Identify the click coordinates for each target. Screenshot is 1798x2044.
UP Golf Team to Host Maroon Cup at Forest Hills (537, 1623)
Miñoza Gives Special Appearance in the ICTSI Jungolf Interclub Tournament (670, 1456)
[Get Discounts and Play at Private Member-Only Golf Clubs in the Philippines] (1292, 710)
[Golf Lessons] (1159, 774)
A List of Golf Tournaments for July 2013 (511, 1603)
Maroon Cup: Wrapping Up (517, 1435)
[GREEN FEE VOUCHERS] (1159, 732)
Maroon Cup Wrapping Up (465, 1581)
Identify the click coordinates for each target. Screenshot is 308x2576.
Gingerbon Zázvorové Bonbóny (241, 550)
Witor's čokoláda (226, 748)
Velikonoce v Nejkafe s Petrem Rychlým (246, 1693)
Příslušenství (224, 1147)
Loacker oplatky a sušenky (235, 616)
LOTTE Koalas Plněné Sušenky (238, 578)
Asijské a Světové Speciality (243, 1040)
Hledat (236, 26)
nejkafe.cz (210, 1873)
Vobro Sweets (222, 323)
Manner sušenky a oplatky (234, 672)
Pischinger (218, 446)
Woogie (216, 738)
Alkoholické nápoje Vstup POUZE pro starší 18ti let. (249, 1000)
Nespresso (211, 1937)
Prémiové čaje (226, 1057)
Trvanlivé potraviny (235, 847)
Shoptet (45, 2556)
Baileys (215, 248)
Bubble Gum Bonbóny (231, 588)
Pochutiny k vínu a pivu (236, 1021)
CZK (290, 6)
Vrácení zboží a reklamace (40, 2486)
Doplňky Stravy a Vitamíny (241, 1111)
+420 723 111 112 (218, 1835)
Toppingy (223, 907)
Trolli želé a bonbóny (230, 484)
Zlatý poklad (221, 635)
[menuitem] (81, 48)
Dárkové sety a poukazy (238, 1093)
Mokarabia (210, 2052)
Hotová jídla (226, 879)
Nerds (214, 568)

┄┄┄┄┄┄┄┄┄┄┄┄┄┄┄┄┄┄┄┄

▶ _WORK INSTRUCTIONS_
Looking back over the data above, restate word for word the lines that begin at the line with "[Golf Lessons] (1159, 774)" and end at the line with "Velikonoce v Nejkafe", inclusive.

▶ _EXERCISE RESULT_
[Golf Lessons] (1159, 774)
A List of Golf Tournaments for July 2013 (511, 1603)
Maroon Cup: Wrapping Up (517, 1435)
[GREEN FEE VOUCHERS] (1159, 732)
Maroon Cup Wrapping Up (465, 1581)
Identify the click coordinates for each target. Screenshot is 308x2576.
Gingerbon Zázvorové Bonbóny (241, 550)
Witor's čokoláda (226, 748)
Velikonoce v Nejkafe s Petrem Rychlým (246, 1693)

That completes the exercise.